══ EXTRAIT DU DOCUMENT

Par Philippe Lafosse
Journaliste.




Tout chez Armand Gatti est aventure, engagement, et générosité, à commencer par sa vie, qui irrigue ses écrits. Tout, chez cet homme, vêtu de noir de la tête aux pieds, est soulèvement, combat pour la dignité et démesure, comme en témoignent les seize heures de Adam, quoi ? monté à Marseille en 1993, ou Kepler, le langage nécessaire, représenté à Strasbourg en 1995 pendant deux journées de dix heures. La vie et l’oeuvre s’interpénètrent, dialoguent ; elles forment un tout, une même épopée (1).

Conçu à Chicago, né sur un trottoir de Monaco et prénommé Dante Sauveur, Armand Gatti passera son enfance dans le bidonville du Tonkin à Monte-Carlo... Son père - Auguste Reinier Gatti, émigré piémontais, anarcho-syndicaliste et éternel exilé - est balayeur municipal sur le Rocher, et sa mère - Letizia Luzona, catholique du tiers ordre de saint-François - est femme de ménage. Celui qui, après la guerre, choisira de s’appeler Armand, doit à l’un et à l’autre son lien intense avec la langue française et son goût pour le verbe.

Analphabète, son père, qui mourra matraqué à mort lors d’une grève en 1941, avait appris à lire et à écrire dans les tranchées de la Grande guerre (1914-1918) et lui conte des histoires qui l’émerveillent. Quant à sa mère, qui, quelques jours avant de mourir, à quatre-vingt-trois ans, s’inscrira au Parti révolutionnaire italien, « pour faire peur aux riches », il l’entend encore : « Tu dois être le premier en français, parce que c’est la langue des patrons, sinon tu passeras ta vie à leur essuyer le cul. » A l’un et l’autre, il rendra hommage, notamment avec un texte Ton nom est joie, qui deviendra un poème cinématographique, et une pièce, La vie imaginaire de l’éboueur Auguste Geai, en 1962.

════

*TRAVAIL DEMANDÉ*:
a: Traduisez en anglais cette phrase de l'extrait sur Armand Gatti : « Celui qui, après la guerre, choisira de s’appeler Armand, doit à l’un et à l’autre son lien intense avec la langue française et son goût pour le verbe. »
b: Répondez brièvement à ces questions sur l'extrait consacré à Armand Gatti :
(i) Dans quelle ville Adam, quoi ? a-t-il été monté en 1993 ?
(ii) Quel métier exerçait le père d'Armand Gatti ?
(iii) En quelle année son père est-il mort ?
c: Recopiez à l'identique le passage de l'extrait sur Armand Gatti qui va de « Conçu à Chicago, né » à « pour le verbe. ».

══ ENREGISTREMENTS

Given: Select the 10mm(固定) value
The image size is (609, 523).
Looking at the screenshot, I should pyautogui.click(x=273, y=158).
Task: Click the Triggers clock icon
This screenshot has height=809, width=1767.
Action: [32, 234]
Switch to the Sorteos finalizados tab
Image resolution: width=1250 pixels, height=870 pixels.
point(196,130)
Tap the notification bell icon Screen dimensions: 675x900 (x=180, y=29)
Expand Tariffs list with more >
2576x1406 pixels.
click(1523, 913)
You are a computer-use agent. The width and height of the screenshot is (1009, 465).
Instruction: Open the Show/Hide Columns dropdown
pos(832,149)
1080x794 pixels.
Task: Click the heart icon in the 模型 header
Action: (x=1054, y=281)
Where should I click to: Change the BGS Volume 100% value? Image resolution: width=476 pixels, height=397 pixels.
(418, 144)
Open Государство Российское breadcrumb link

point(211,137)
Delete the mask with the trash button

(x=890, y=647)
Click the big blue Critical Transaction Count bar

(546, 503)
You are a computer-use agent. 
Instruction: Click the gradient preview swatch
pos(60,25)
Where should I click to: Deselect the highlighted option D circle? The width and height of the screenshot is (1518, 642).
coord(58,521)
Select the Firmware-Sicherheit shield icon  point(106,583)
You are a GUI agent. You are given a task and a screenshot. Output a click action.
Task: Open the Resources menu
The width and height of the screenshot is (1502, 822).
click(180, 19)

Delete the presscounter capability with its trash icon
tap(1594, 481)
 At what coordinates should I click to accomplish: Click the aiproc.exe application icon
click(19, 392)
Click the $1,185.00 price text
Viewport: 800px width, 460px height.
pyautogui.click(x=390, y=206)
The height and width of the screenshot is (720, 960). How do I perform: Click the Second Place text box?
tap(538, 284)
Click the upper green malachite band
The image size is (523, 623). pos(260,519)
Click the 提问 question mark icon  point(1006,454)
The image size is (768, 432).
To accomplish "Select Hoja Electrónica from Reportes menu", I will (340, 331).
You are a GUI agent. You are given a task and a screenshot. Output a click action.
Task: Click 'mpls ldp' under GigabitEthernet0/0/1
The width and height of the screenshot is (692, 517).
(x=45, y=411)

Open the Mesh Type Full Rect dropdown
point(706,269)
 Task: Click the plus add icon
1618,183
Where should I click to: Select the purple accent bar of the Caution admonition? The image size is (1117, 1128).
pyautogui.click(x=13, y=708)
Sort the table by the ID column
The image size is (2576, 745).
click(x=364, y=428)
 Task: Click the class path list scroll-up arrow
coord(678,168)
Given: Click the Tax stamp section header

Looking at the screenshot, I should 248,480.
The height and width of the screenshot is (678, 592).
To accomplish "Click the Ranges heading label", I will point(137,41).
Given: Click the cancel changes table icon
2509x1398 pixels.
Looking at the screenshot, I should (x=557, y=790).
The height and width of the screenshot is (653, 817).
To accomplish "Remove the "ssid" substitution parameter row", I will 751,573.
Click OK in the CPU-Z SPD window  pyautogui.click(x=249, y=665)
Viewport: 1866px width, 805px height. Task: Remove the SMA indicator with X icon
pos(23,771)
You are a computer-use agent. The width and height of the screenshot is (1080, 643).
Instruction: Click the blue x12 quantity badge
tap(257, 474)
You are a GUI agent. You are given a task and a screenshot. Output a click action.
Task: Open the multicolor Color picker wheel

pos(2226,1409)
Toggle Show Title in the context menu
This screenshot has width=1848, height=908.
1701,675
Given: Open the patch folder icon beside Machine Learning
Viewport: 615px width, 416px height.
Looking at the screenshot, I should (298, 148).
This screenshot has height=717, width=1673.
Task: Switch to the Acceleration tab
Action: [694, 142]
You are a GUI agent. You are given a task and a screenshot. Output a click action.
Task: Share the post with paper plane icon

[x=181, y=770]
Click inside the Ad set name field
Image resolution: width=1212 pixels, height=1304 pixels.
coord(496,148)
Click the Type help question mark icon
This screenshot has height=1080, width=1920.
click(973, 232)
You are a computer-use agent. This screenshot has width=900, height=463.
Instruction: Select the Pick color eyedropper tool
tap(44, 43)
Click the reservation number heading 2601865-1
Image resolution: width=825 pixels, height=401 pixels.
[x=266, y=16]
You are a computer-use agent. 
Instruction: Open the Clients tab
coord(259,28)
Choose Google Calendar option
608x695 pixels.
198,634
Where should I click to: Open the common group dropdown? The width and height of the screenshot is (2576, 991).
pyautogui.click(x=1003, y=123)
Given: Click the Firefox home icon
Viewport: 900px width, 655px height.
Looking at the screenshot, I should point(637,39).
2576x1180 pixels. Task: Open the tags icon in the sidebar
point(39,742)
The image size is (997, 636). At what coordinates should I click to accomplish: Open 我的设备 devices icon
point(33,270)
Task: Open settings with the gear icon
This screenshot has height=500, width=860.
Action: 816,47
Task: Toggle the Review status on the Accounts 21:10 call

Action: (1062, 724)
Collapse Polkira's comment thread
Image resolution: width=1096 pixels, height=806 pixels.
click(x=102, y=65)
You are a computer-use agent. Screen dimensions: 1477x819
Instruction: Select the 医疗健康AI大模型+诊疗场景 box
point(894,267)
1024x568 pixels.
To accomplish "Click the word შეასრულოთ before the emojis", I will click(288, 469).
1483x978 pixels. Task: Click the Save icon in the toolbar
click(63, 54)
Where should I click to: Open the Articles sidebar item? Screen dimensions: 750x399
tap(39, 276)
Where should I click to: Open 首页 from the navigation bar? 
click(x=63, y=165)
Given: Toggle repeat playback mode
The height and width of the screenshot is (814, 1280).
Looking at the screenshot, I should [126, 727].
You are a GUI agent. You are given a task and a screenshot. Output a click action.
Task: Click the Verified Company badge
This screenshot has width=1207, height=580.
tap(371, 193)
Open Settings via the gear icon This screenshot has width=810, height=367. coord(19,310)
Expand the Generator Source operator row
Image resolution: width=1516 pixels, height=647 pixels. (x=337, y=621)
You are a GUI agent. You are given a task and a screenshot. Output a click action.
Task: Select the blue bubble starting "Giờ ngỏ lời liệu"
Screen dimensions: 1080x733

════

*RÉPONSES COMPLÈTES*:
a: The man who, after the war, would choose to call himself Armand owes to both of them his intense bond with the French language and his taste for words.

b:
(i) À Marseille.
(ii) Il était balayeur municipal sur le Rocher.
(iii) En 1941.

c:
Conçu à Chicago, né sur un trottoir de Monaco et prénommé Dante Sauveur, Armand Gatti passera son enfance dans le bidonville du Tonkin à Monte-Carlo... Son père - Auguste Reinier Gatti, émigré piémontais, anarcho-syndicaliste et éternel exilé - est balayeur municipal sur le Rocher, et sa mère - Letizia Luzona, catholique du tiers ordre de saint-François - est femme de ménage. Celui qui, après la guerre, choisira de s’appeler Armand, doit à l’un et à l’autre son lien intense avec la langue française et son goût pour le verbe.